How do you learn these things? By attending meetings and getting into the information flows that are addressing these issues. Once you start doing that, often it becomes obvious how customer advocates can help. That’s what BMC’s Kim Ellis did when her new CMO was focused on rebranding the firm. At first, she had no idea how her advocates might help with that effort. But at the branding team’s meetings, she quickly found out.
Whenever the CMO and his team raised a specific question about the firm’s current image in the marketplace, Kim would immediately poll her customer advocates and send the results to him. There was no waiting to form focus groups or to commission an expensive study. Kim could show him, “Here’s what our leading customers think.” He loved it.
At a particularly critical point, the CMO and his team were working on renaming a familiar product—a high-pressure challenge.
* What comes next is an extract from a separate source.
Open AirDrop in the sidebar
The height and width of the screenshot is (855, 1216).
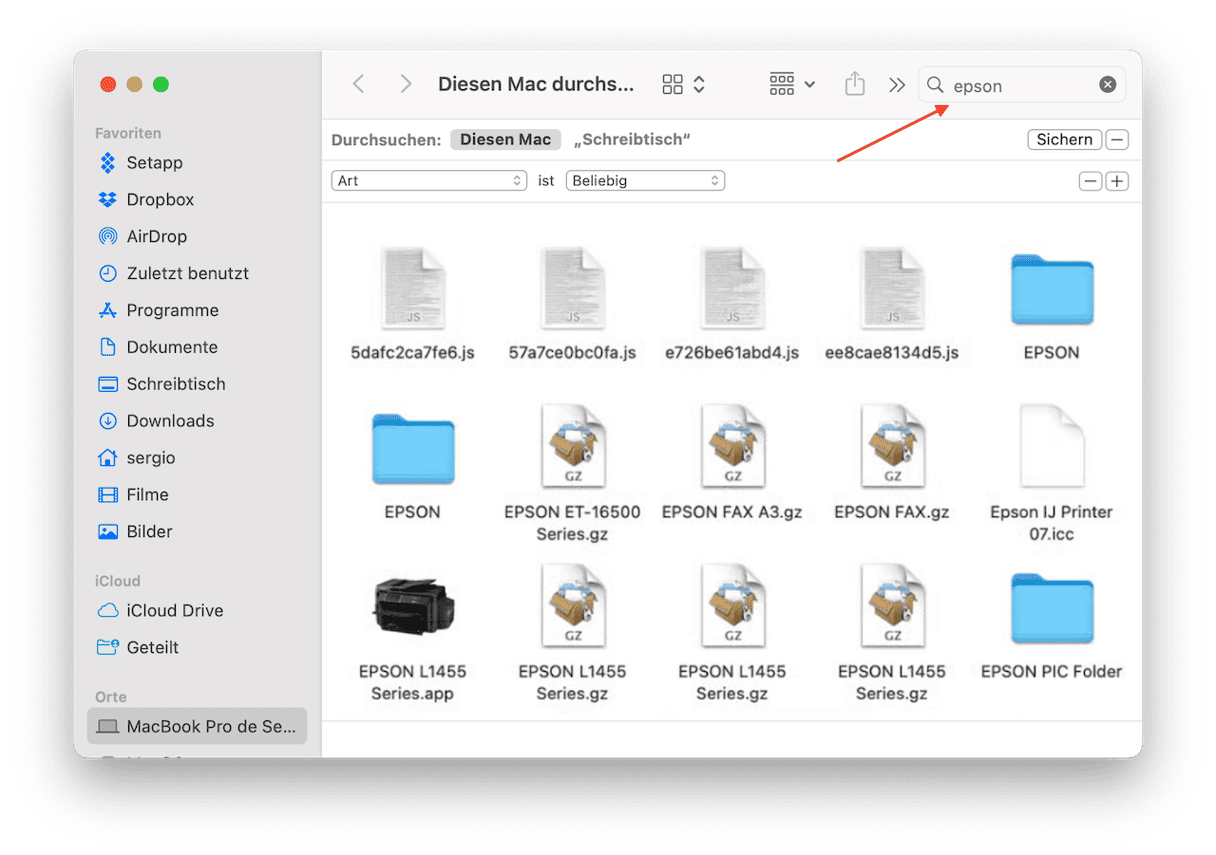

After much discussion, they narrowed the various choices down to two but were unable to pick one. Kim worked her magic with her advocates. Using gamification “challenges” from her customer advocacy platform, she got an incredible 50% response rate—within 24 hours. The advocates came down decisively, by 80% to 20%, in favor of one of the options. The CMO not only loved it (and went with their choice), he also announced that he wanted Kim’s advocacy program participating in every important branding decision going forward. She became, in other words, indispensable to him.
Suppose, however, that even after getting into the details of your C-suite’s top priority, it’s still not obvious how you might address it?
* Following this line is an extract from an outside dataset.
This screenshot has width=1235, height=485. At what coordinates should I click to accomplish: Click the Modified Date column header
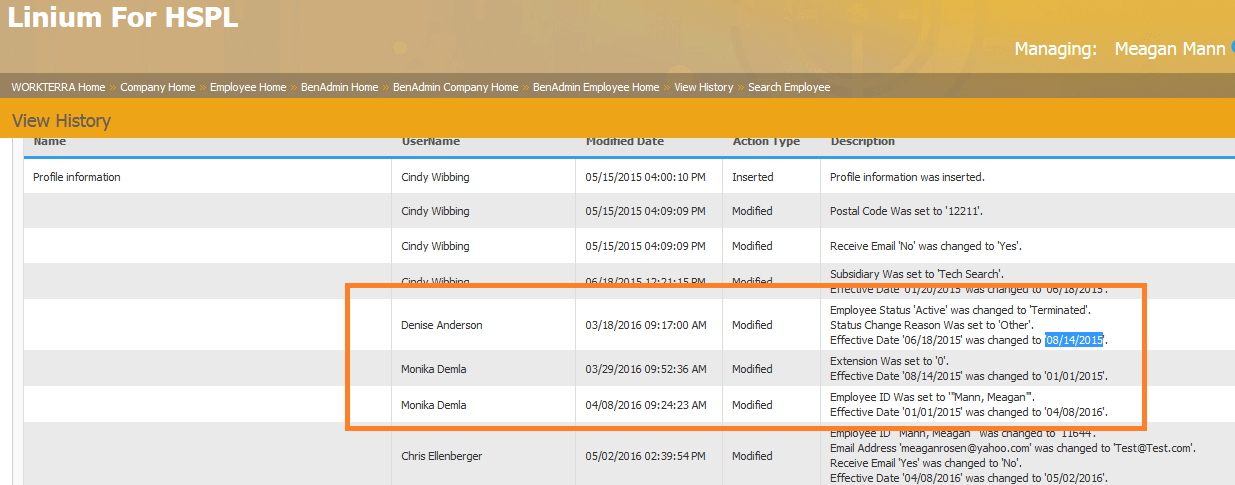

With a Little Help From Your Peers
Wherever the gap or potential gap is in your firm’s Customer Journey, you may wonder how your customer advocates can help address it. But fear not: Wherever that gap is, and why, it’s virtually certain that your peers running advocacy and engagement programs at other firms are successfully addressing it. And learning how they do so—by familiarizing yourself with peer case studies—will show you how to fill these gaps yourself.
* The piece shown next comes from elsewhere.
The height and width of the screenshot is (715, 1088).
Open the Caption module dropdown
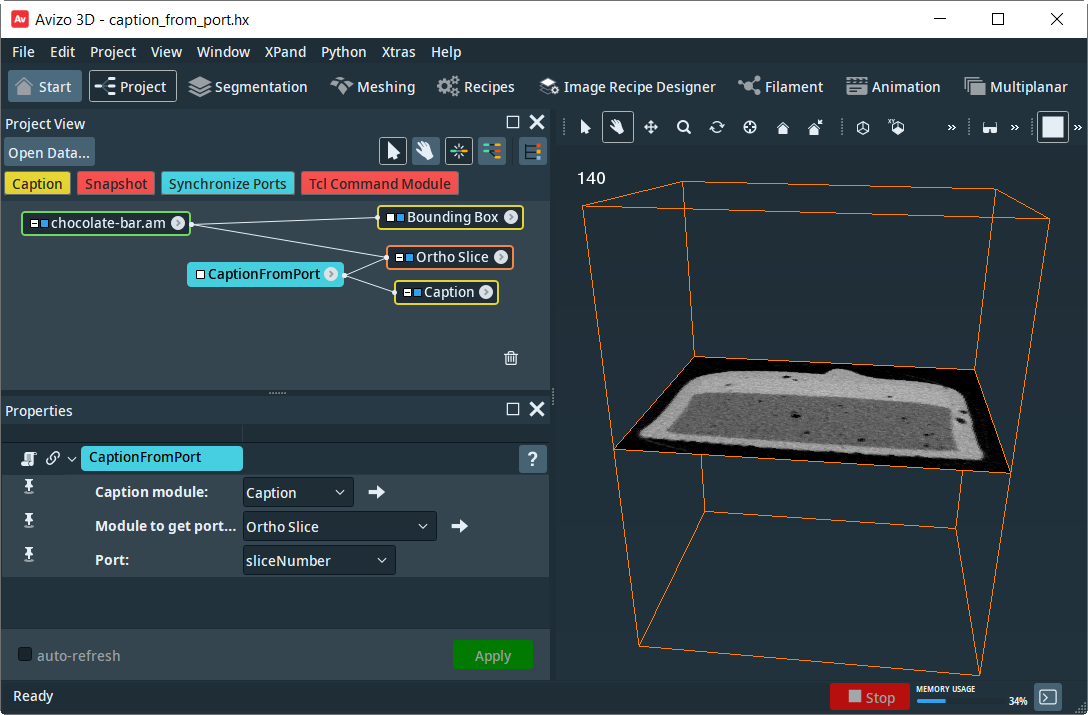tap(298, 492)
Because if they’re doing it, you can too. Here’s a graphic showing how just a few customer advocacy initiatives, from a handful of leading firms, are having significant impacts on bridging major gaps in their firms’ Customer Journeys.
Customer Advocates are Bridging All the Potential Gaps in the Customer Journey
For example, LinkedIn was concerned about losing customers during the early deployment stages of its Sales Navigator solution. It’s now using customer advocates who are more advanced in their deployments in case studies for inexperienced new users—rather than purely for pre-sales marketing purposes—and is in the process of building a customer mentoring program. Misys is doing the same with its visionary Misys Connect program.
SAS Canada’s legendary Customer Champions played a central role in restoring the firm’s declining customer retention rates by helping to organize local events in some 20 cities, lining up speakers and speaking themselves, participating in webinars and contributing to a newsletter. The entire effort was supported, part time, by a three-person team at headquarters, resulting in full restoration of the firm’s retention rates.
To learn many more examples, see our Advanced Practices in Customer Advocacy and Engagement (Center for Customer Engagement, 2017) or book, The Hidden Wealth of Customers (Harvard Business Press, 2012).
 And by the way, if this sounds like you’re taking on more work—something you’re not inclined to do because you’re already overworked—you might ask yourself: What are you working on now that’s more important than helping your C-suite solve their top priorities?